The extent to which she has succeeded was made clear earlier this month when she was named the 2019 California History Teacher of the Year by the Gilder Lehrman Institute of American History.
There was standing room only in First Avenue Middle School's auditorium September 6 as Nakatsuka's students, family, friends, and colleagues gathered to celebrate the award that also makes her a contender for National History Teacher of the Year honors next month.
"Ms. Nakatsuka teaches important historical concepts in meaningful ways, opening the door for students to understand and engage with history and paving the way for rich conversation and interaction with the subject matter," said Jack Bareilles, Gilder Lehrman’s California state coordinator.
Now in its 16th year, the Gilder Lehrman award recognizes K-12 teachers with a demonstrated commitment to teaching American history, who employ creativity and imagination in the classroom and make effective use of primary sources to engage students with the subject matter.
Nakatsuka embraces the challenge of an eighth-grade survey course covering all of American history, using technology including digital field trips and 360-degree photos (some of which she took herself on family vacations) to show that “real people experience history,” she says. “It was real people who experienced what we are studying in class.
“I always loved history, and it was kind of a natural progression after I graduated to get my teaching credential,” says Nakatsuka, who majored in American studies at TV and earned her master’s degree in education at UCLA. Her TV education continues to shape her career as a teacher today.
“I still have my purple notebook with my notes from my awesome politics class with Roger Boesche that really challenged us to think,” she says. “I wouldn’t be who I am today without my TV experience.

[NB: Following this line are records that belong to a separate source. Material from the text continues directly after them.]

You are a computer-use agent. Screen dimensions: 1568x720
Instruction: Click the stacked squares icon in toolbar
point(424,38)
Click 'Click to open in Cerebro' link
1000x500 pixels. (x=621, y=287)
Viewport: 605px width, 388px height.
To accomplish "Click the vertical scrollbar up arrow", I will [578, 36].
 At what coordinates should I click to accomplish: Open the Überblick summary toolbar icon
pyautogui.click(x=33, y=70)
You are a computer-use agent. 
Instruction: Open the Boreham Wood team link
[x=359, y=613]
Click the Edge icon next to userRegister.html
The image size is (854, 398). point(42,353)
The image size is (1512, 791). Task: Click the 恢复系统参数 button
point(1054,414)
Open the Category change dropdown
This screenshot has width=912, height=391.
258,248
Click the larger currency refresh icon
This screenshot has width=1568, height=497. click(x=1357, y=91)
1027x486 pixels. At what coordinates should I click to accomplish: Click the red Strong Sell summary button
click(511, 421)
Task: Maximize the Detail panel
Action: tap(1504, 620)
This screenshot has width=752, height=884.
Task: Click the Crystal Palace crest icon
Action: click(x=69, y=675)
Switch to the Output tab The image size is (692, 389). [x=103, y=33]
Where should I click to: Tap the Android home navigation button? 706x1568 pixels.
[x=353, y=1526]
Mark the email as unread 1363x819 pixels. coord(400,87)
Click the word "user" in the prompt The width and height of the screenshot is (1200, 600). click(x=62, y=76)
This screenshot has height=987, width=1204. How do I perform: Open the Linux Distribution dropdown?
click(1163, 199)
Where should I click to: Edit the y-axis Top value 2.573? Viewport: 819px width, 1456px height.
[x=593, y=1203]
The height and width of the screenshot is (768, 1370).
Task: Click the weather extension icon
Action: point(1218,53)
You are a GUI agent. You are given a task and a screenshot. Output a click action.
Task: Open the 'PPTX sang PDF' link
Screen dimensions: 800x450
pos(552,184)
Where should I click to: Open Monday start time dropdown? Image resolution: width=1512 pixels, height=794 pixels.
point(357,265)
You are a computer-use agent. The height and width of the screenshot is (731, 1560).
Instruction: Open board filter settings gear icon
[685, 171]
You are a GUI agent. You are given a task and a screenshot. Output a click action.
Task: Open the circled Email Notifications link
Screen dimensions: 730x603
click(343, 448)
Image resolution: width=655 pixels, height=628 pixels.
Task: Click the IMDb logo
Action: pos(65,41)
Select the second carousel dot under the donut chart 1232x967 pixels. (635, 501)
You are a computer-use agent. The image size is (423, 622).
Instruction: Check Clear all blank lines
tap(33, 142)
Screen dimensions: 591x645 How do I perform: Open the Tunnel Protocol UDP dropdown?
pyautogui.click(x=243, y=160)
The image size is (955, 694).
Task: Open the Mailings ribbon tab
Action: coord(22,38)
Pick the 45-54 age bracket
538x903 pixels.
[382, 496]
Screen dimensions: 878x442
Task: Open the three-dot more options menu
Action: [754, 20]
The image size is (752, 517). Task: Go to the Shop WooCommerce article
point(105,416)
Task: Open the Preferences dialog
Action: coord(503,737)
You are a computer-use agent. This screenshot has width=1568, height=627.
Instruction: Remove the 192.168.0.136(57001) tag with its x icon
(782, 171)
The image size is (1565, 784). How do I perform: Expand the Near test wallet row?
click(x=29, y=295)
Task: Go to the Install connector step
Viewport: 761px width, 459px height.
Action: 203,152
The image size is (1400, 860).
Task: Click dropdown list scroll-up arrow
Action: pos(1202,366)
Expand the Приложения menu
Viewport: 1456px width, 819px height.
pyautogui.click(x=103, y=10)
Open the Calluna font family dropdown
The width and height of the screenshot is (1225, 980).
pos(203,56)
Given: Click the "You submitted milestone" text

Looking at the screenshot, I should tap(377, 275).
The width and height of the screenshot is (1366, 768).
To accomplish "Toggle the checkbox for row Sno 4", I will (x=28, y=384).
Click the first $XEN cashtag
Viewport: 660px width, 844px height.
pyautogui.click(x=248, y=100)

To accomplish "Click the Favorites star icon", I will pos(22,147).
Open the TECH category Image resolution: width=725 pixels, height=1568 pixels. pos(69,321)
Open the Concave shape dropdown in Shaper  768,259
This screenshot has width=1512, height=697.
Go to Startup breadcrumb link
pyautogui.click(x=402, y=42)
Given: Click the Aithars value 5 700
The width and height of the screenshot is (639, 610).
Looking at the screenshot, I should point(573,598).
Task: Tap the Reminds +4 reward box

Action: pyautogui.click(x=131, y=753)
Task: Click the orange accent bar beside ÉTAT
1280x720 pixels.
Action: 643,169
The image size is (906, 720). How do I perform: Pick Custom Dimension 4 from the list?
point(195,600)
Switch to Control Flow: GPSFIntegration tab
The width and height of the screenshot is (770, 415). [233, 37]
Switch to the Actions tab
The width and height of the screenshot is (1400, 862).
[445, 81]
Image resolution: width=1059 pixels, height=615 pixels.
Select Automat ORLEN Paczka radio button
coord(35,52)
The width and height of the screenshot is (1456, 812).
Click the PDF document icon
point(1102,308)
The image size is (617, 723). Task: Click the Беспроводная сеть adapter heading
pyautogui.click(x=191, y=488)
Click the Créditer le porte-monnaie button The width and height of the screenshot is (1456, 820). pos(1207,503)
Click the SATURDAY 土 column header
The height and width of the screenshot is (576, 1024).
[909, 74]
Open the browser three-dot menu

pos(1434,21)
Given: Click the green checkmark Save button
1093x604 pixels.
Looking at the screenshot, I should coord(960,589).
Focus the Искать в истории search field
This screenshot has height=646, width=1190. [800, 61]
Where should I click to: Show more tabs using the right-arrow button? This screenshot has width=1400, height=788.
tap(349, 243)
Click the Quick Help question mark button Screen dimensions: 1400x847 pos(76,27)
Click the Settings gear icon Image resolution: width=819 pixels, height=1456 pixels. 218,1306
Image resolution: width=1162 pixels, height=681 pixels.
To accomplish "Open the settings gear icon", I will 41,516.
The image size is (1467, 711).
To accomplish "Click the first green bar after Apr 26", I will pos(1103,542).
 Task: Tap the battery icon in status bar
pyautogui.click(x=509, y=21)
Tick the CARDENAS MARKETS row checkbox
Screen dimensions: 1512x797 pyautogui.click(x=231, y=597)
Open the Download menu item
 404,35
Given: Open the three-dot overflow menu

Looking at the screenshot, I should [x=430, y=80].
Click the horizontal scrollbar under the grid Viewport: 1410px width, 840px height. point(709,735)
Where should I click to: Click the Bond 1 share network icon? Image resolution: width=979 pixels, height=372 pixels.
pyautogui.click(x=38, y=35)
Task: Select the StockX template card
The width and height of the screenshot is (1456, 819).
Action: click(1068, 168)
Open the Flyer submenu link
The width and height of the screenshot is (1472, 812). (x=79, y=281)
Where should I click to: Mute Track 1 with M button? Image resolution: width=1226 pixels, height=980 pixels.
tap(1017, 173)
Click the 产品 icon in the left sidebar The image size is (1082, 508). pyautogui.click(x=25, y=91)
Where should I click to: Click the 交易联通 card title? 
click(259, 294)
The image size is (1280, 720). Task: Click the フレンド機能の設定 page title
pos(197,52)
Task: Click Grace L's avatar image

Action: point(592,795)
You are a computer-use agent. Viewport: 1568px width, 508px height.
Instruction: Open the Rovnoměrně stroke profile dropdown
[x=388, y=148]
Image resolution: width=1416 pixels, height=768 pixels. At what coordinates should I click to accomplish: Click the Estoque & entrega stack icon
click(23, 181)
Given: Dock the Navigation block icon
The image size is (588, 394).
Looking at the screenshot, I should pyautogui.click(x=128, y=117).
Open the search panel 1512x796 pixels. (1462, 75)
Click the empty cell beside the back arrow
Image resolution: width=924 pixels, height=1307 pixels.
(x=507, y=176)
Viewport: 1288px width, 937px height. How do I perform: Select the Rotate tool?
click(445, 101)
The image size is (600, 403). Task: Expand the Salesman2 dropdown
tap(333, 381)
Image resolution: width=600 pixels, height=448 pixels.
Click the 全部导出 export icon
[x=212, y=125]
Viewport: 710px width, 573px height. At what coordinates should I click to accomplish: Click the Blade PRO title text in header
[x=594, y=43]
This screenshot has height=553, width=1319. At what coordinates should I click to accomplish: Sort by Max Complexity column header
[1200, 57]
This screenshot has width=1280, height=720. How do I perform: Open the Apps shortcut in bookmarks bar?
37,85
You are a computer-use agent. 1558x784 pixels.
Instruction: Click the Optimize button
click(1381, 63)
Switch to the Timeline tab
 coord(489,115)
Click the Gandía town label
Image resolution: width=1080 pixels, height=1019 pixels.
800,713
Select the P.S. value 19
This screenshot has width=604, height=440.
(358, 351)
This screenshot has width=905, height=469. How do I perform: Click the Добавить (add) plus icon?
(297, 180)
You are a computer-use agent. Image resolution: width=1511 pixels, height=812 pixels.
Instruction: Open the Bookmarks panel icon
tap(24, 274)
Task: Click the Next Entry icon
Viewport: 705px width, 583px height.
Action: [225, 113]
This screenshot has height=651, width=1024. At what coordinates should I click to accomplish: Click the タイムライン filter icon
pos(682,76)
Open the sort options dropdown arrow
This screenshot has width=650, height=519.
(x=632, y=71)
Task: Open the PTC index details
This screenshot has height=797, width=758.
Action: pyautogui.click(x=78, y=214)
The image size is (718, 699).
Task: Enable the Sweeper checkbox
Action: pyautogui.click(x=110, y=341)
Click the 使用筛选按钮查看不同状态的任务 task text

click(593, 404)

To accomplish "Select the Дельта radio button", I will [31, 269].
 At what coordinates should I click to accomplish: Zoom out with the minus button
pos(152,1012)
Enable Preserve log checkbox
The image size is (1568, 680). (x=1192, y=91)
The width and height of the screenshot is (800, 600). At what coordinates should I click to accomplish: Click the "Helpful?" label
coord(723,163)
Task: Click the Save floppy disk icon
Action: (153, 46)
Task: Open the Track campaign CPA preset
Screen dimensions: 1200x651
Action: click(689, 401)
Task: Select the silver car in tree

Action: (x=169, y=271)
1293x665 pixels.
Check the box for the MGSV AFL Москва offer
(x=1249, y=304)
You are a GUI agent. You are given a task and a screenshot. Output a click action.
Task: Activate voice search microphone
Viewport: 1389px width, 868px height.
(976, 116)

I’m just trying to pass those lessons along, to teach my kids to be human, to be good citizens and to make the world a better place.”
Last year, Nakatsuka returned to TV as one of almost three dozen public school teachers from across California who participated in an intensive Gilder Lehrman-sponsored workshop titled “The History of American Immigration Through a California Lens.” Assistant Professor of History Jane Hong “put on a wonderful program,” she says.
Nakatsuka is not the first Occidental alumnus to win top teaching honors. Others include Jennifer Tróchez MacLean ’91, named one of Los Angeles Unified School District’s 2017-18 Teachers of the Year; I’asha Warfield ’99, a seventh grade teacher for Oakland Unified School District who was named California Teacher of the Year in 2012; Sean O’Brien ’90, an English teacher at West Ranch High School in Stevenson Ranch, who was named Los Angeles County Teacher of the Year in 2007; and Jonathan Wenn, a middle school history teacher for Glendale Unified School District, who was presented with the Disney American Teacher Award in 2001.